Today was my grief support group day. I’d stopped going for a while. At the time, I wasn’t in the same place as the other bereft, and I was afraid I was doing them a disservice by my dissociation. After a few weeks, I did go back to be there for a friend, and today she and the group were there for me. Since I hadn’t had a memorial service for my mate, the facilitator asked me to say a eulogy, to make sense of his life, but I couldn’t make sense of it — I don’t understand the point of his having had to suffer so much. I could make sense of his life as pertains to me, though. I talked about how he accompanied and mentored me on my journey — my quest for truth and meaning — how he went with me as far as he could. Oddly, we’d used up our relationship, not in a bad way, but in a good way. We’d talked for hours on end, day after day, year after year.

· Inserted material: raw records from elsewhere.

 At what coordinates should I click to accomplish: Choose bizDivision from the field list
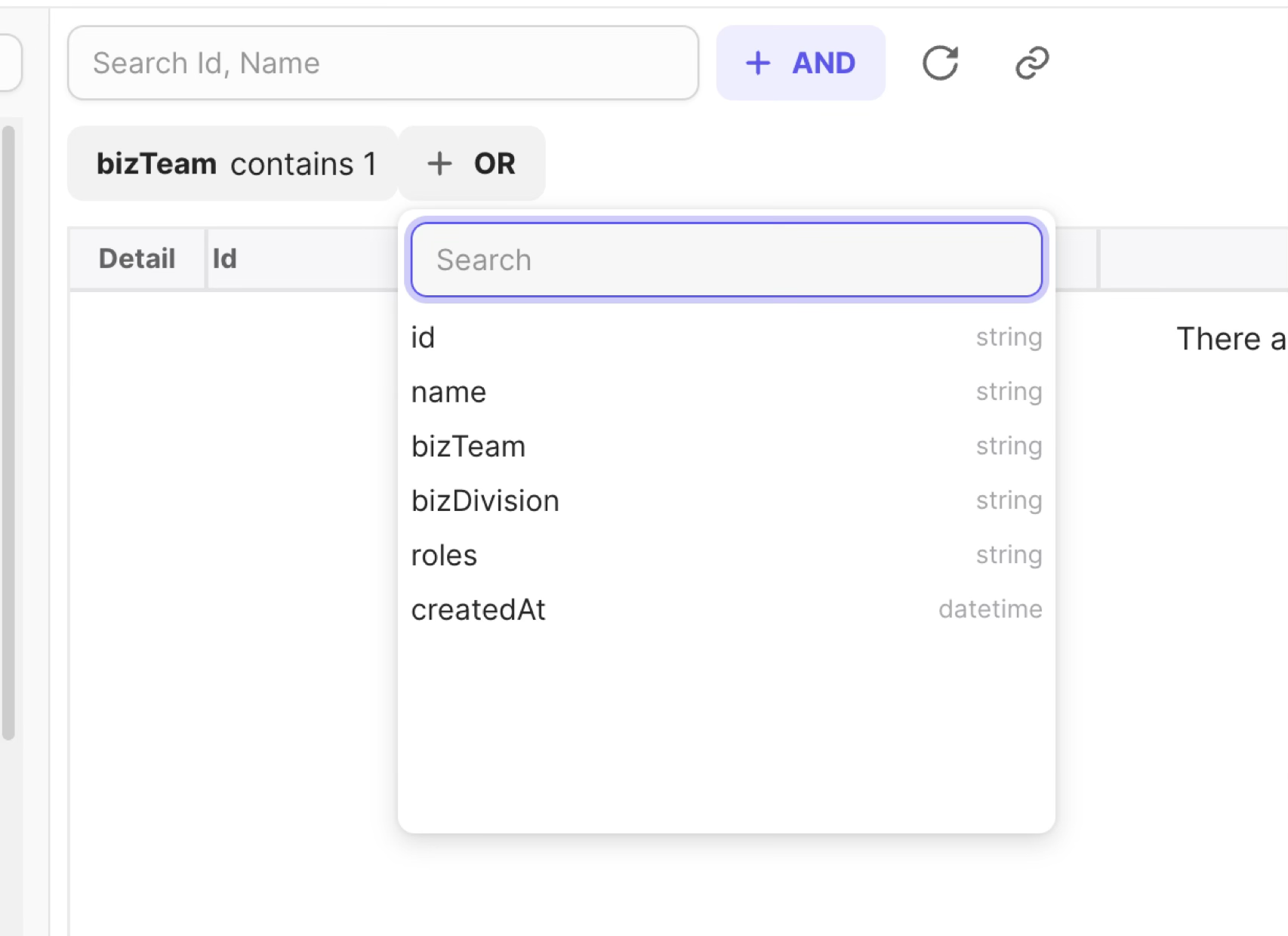pos(485,500)
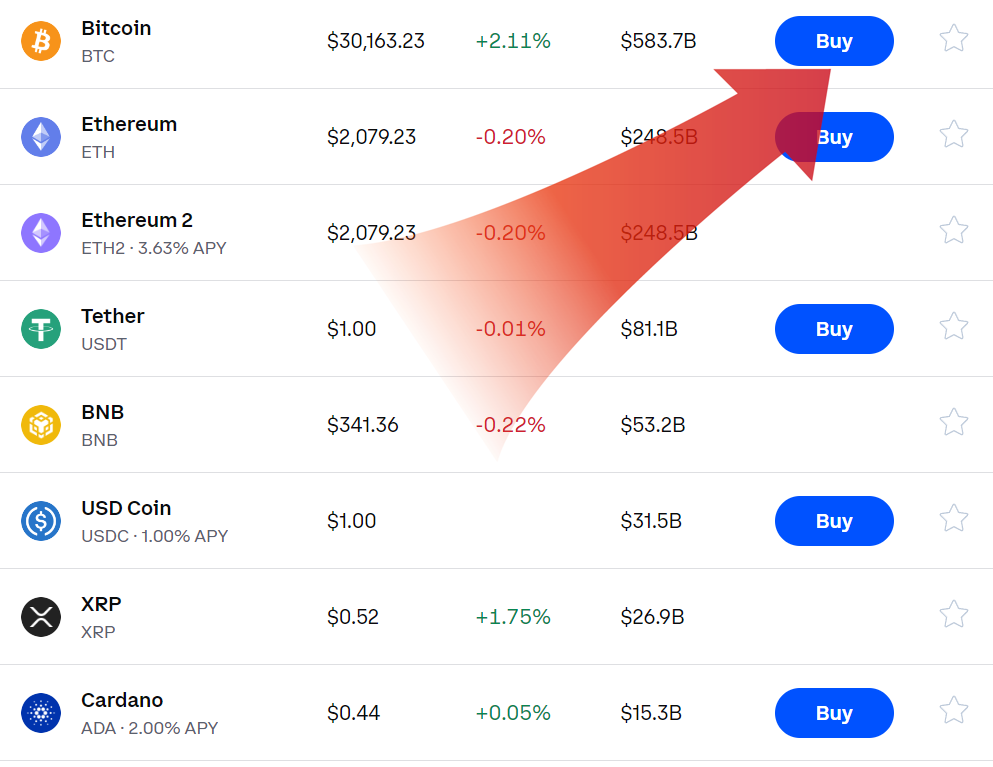The width and height of the screenshot is (993, 767).
Task: Favorite BNB using its star
Action: 953,423
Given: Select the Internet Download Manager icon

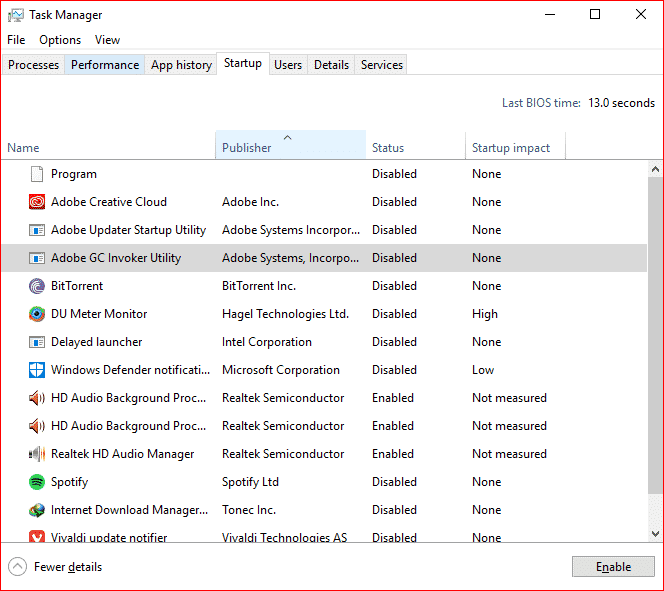Looking at the screenshot, I should coord(37,510).
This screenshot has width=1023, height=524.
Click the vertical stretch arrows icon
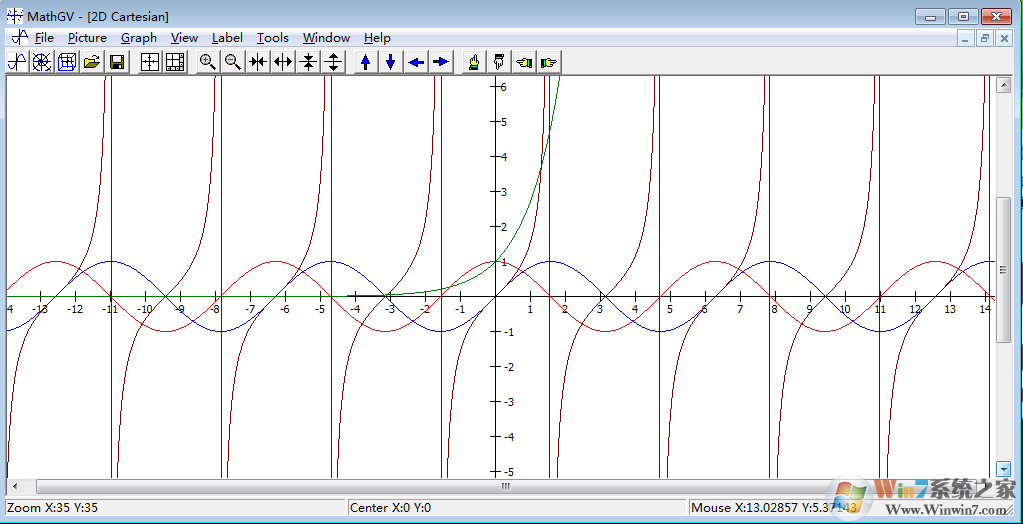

We read books and discussed them, studied films, researched various topics and shared information, tried to see the big picture and connect all the disparate parts of life.

I want so much to talk with him once more, to have one of those electric conversations where ideas were zinging back and forth, but the truth is, we said everything that was important. I have not come up with a single question for him this past year that he had not already answered. (Except for what he wants done with his ashes, but even that is an answer. If he cared, he would have told me.)

The last thing he ever said to me was, “Remember everything I told you.”

And I do remember.

8 Responses to “Grief and Remembrance”

  1. cancerwidow Says:

    So much of your post feels so terribly familiar. I’m missing my best friend – our conversations, our laughter and our sharing of books, films, music, the big questions about life, the universe and everything – and it’s only been a few weeks. I can’t imagine how I’ll ever feel any less sad than I do now, or how I’m meant to keep going. I hope this renewed intensity of grieving helps you find a new place of love and remembrance. Best wishes.

    • Pat Bertram Says:

      I am so sorry you lost your husband. It’s a terrible journey, this trying to find a way to live with such a hole in your life. Oddly, these renewed waves of grief bring peace in their wake. Others have survived. Know that you will, too. Many of my friends are people who have lost their spouses or significant others. We are all trying to figure out a way to make sense of it, to make a new life for ourselves. I am always here if you need someone to talk to.

  2. Sheila Deeth Says:

    What a beautiful post. You remember, and you write. You keep other people’s memories alive in that too. Thank you

  3. Rachael Says:

    Oh Pat, I’m sending tons of hugs your way.

  4. joylene Says:

    Beautifully written as ever, Pat. Thinking of you.

  5. Sumner Says:

    Dear Pat:

    I’m sure no one can understand the grief you feel, even though all who say they do, do so with all good intent. This kind of grief is too personal. How can you expect to get over in one year the memories of an entire lifetime with someone? It will take a long, long time, and I’m sure you’ll never get over his death completely, but perhaps someday it might ease for you. At least enough to allow you to get through your day without breaking down. Some times exercise helps, walking daily. Even for short distances, might give you a break, allow you to forget for a short time.

    You need to jump into your writing with even more dedication than you have before. You have more books to write.

    Whatever you manage to do, I hope it offers you some much needed relief from your terrible grief.

    Give walking a shot. Might help, can’t hurt.

    Thanks,
    Sumner Wilson

    • Pat Bertram Says:

      Sumner, walking has been my savior. I’d never have gotten through all these months without it. Now writing? That I’ve let go, but yes, you’re right — I need to jump into it again. I hope you’re right that I have more books to write. Life will bleak without it, and it’s bleak enough right now. The thing that keeps me going is the support of my online friends. Thank you.